Mireille Knoll believed that Paris was her city. As an article in the New York Times recounted,

She believed this despite the fact that it was also the city where, when she was 9 years old, the police rounded up 13,000 of the city’s Jews, 4,000 of them children, and crammed them into Vélodrome d’Hiver, a cycling stadium, before shipping them to their deaths at Auschwitz. Ms. Knoll narrowly escaped this largest French deportation of Jews during the Holocaust and fled to Portugal with her mother.

After the war, she married a man who had survived Auschwitz. She returned to her native land where she built a home and raised a family. French to her core, she stayed in Paris even as her grandchildren moved to Israel.

Last week, Ms. Knoll was stabbed eleven times, and her apartment was set on fire. French authorities have confirmed that the motive was anti-semitism. She wasn’t the first in her neighborhood, either. In another incident found to have been motivated by anti-semitism, almost exactly a year ago, a 65-year-old Jewish widow named Sarah Halimi was murdered by her neighbor, 27-year-old Kobili Traoré.

The truth of the matter is that Jews have made handy targets throughout history, and the assaults have come from all directions, and in all countries.

Anti-Semitism, like other bigotries, ebbs and flows; right now, with the global growth of explicit white nationalism, it is on the rise.The Guardian has reported that such incidents hit an all-time high in the UK last year. Here in the U.S., the Anti-Defamation League recently catalogued 1,986 occurrences in its 2017 Audit of Anti-Semitic Incidents, up from 1,267 in 2016. That made it the highest single-year increase since the organization released its first audit in 1979.

Most observers attribute America’s increase in hate crimes to a toxic political environment that has increased tribal animosities and sparked bigotries of all kinds. Donald Trump–whose election was substantially attributable to what polite researchers call “racial resentment”–regularly stokes the stereotypes and conspiracy theories that give rise to those resentments.
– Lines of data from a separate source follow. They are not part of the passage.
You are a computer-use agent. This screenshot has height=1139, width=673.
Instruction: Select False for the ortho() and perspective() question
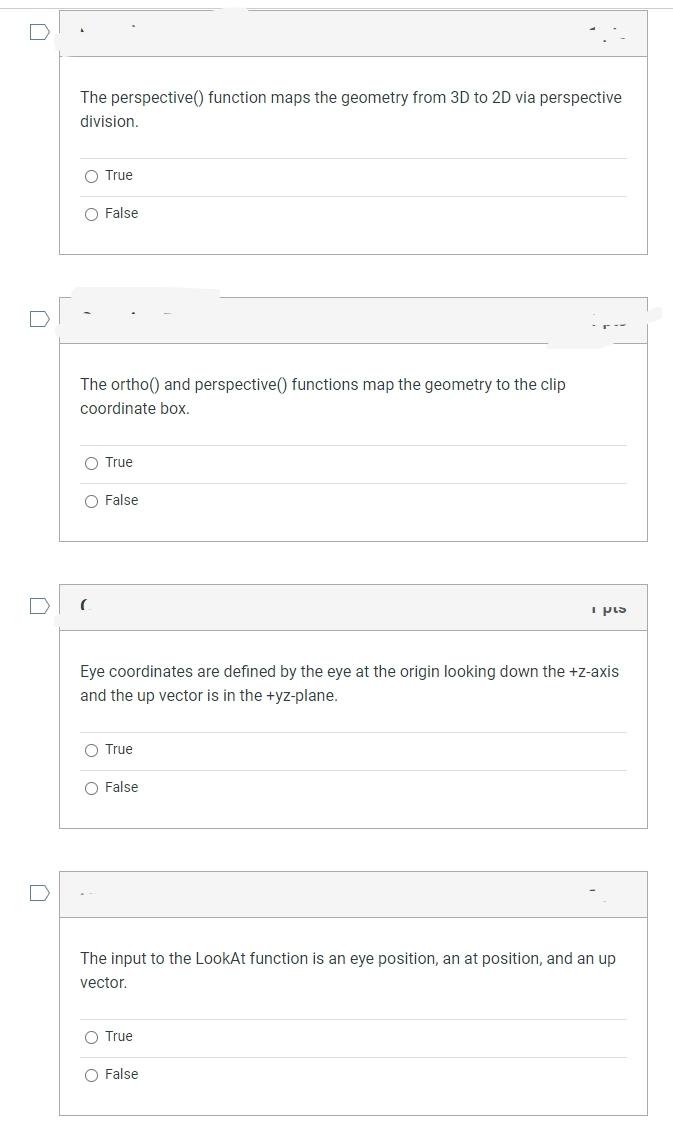pos(91,500)
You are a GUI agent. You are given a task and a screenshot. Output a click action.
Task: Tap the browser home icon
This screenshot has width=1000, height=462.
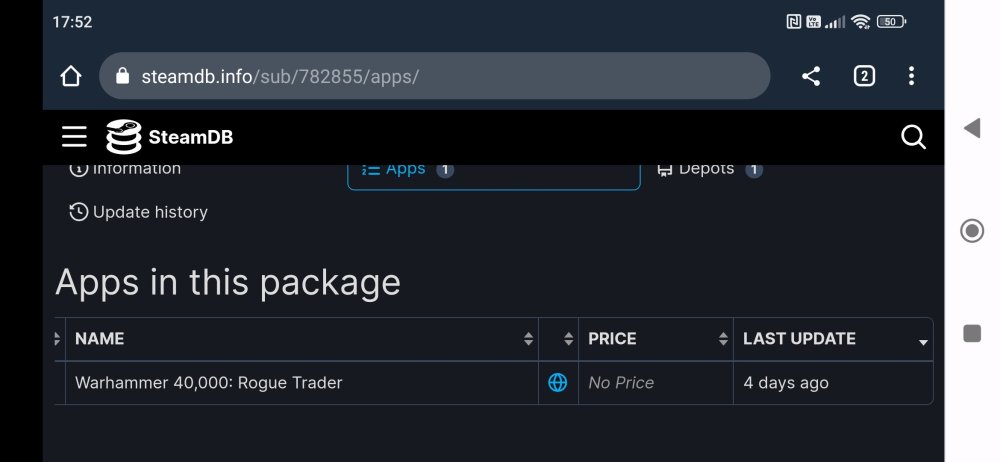coord(71,76)
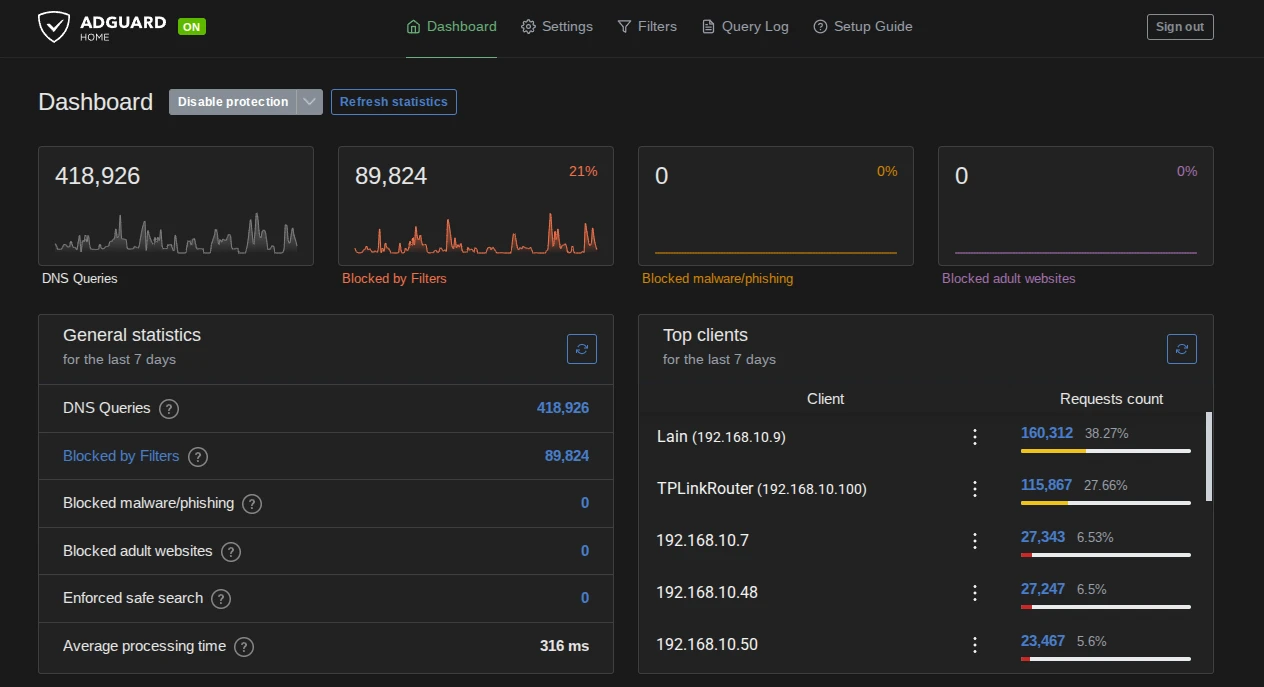Click the AdGuard Home shield logo
The image size is (1264, 687).
[x=54, y=27]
Trump regularly recycles far-right propaganda. Recently he tweeted out an anti-immigrant message that cited a group known for promoting pieces authored by anti-Semites and Holocaust deniers: the ambiguously-named Center for Immigration Studies. The organization was founded by John Tanton, a Michigan ophthalmologist whose racist beliefs

stirred him to create a network of organizations with a simple agenda: heavily restricting the immigration levels to the United States in order to maintain a white majority. As Tanton himself wrote in 1993, “I’ve come to the point of view that for European-American society and culture to persist requires a European-American majority, and a clear one at that.”
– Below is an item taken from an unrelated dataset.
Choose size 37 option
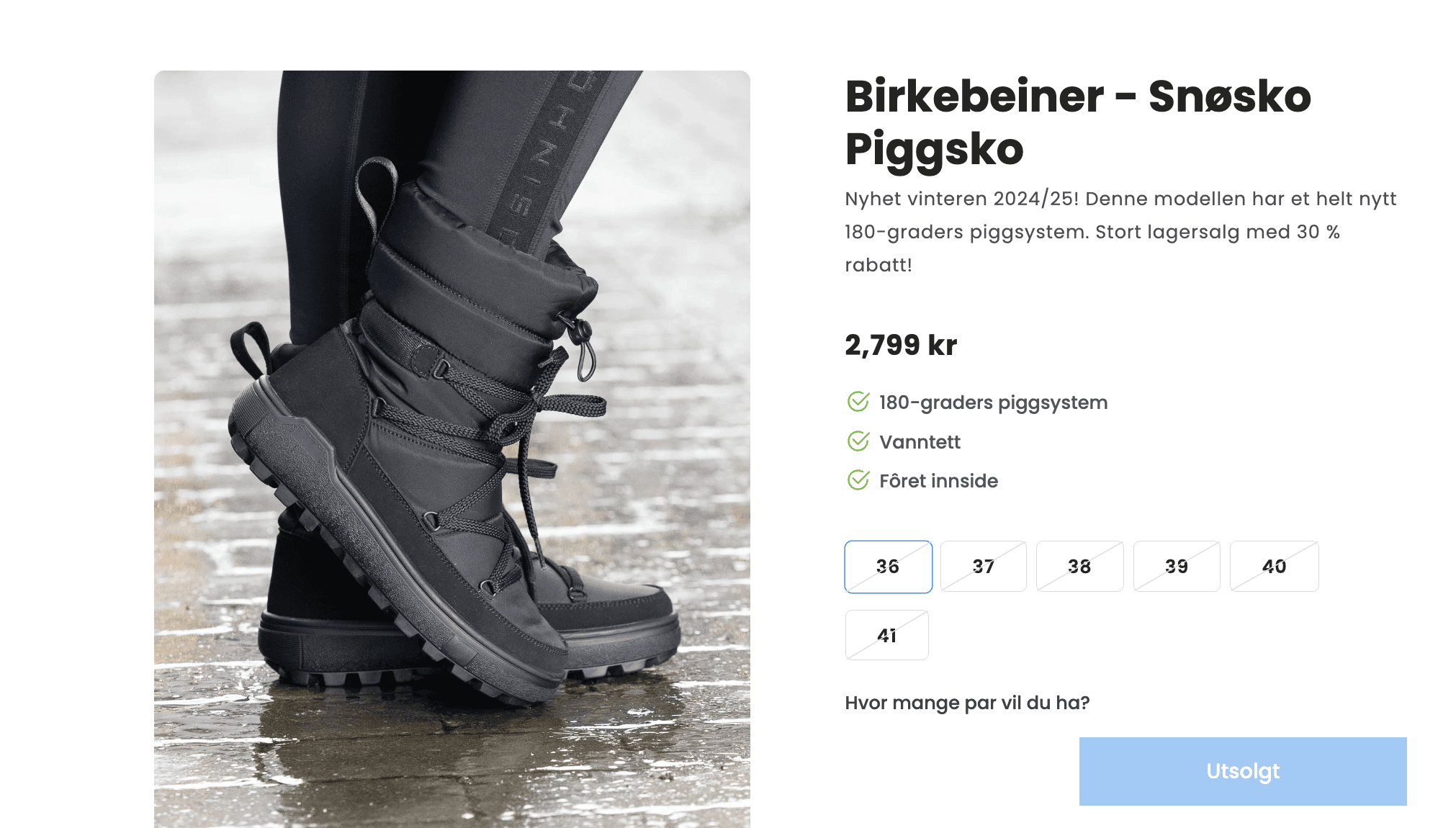The height and width of the screenshot is (828, 1456). coord(984,567)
Trump and his supporters have waged unremitting war against “political correctness”–their term for the social norms that deter people from engaging in public expressions of bigotry. Trump himself exhibits–daily–the sorts of attitudes and behaviors that decent people teach their children to avoid.
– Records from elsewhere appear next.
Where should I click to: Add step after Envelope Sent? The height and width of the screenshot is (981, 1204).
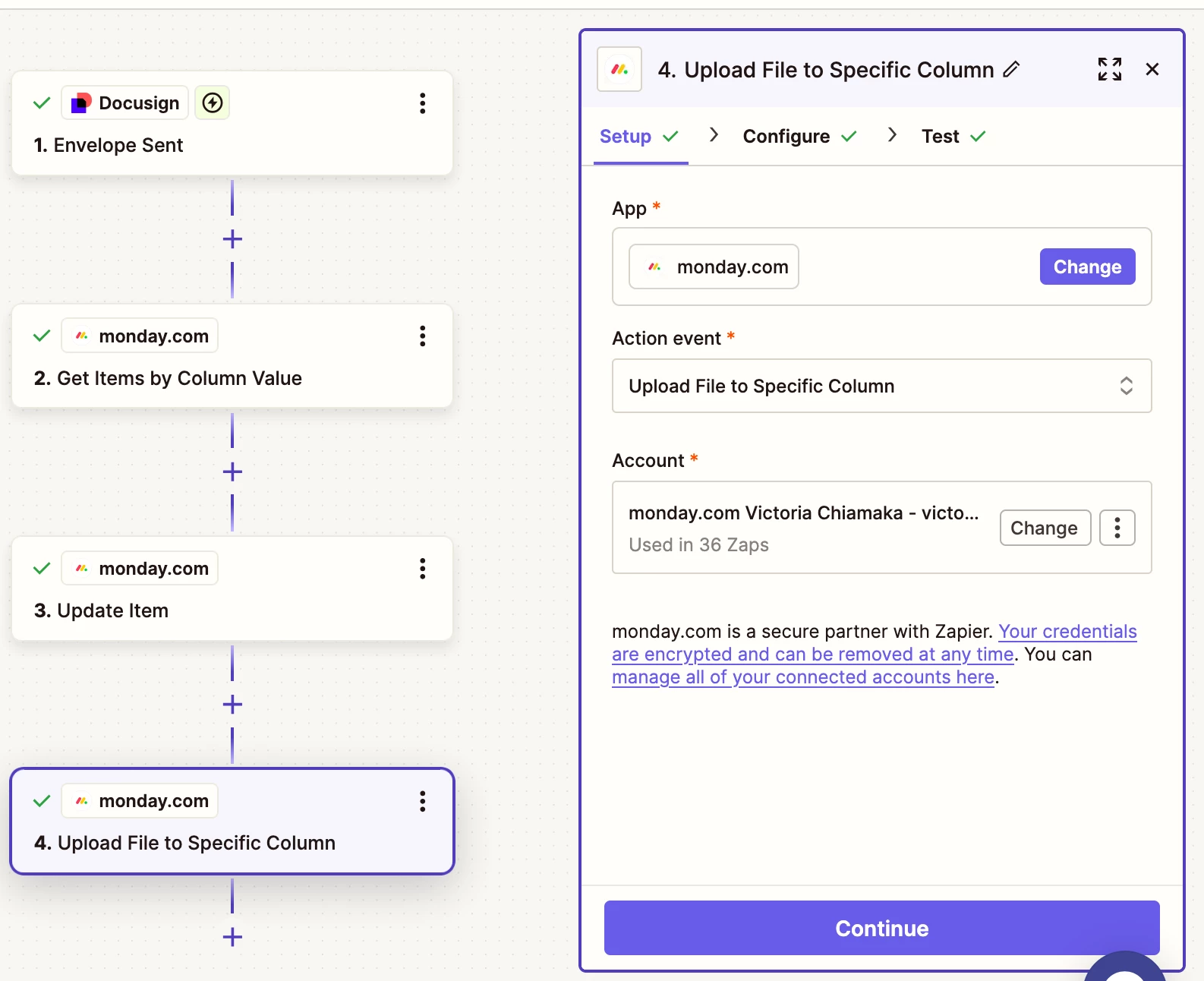click(232, 239)
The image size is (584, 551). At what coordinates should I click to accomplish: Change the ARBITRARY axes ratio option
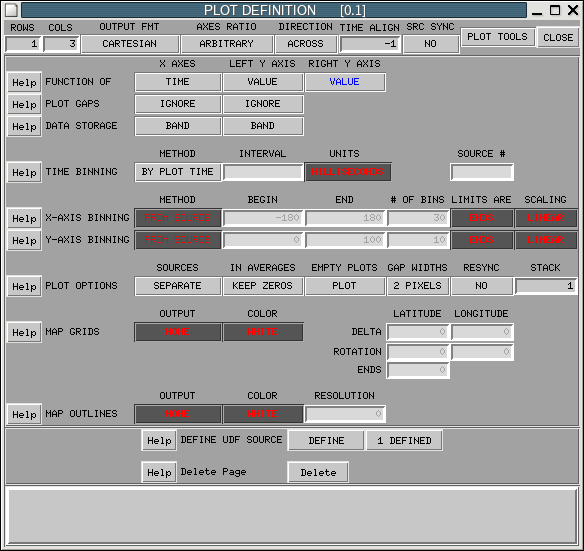coord(226,44)
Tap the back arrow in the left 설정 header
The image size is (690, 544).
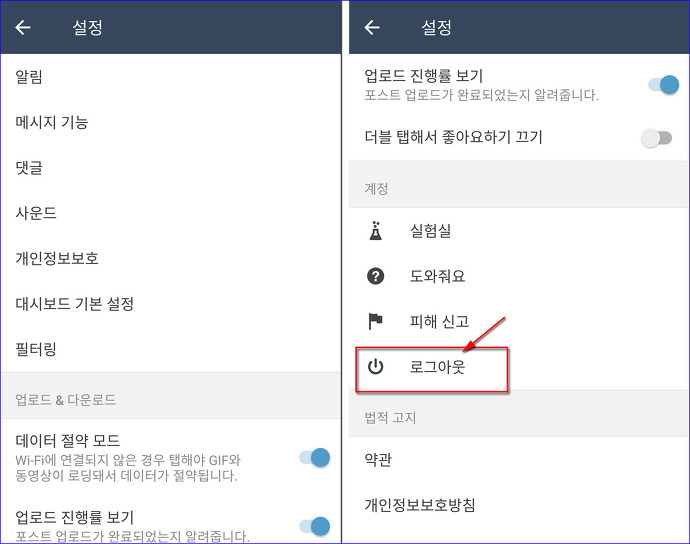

Is it any wonder that unhappy and unpleasant people look at this President and his supporters and see permission to act out their most despicable biases?

One of the reasons so many Jews support organizations working for equal rights and social justice is that we have learned from our history. Jews and other minorities are only safe in open and inclusive societies–societies where all citizens are equal before the law, in legal systems where your “tribe” is legally irrelevant.

Of course, it’s not just members of groups that have historically been targets. Trump’s efforts to subvert the foundational American principle of civic equality doesn’t just threaten minorities. It threatens us all.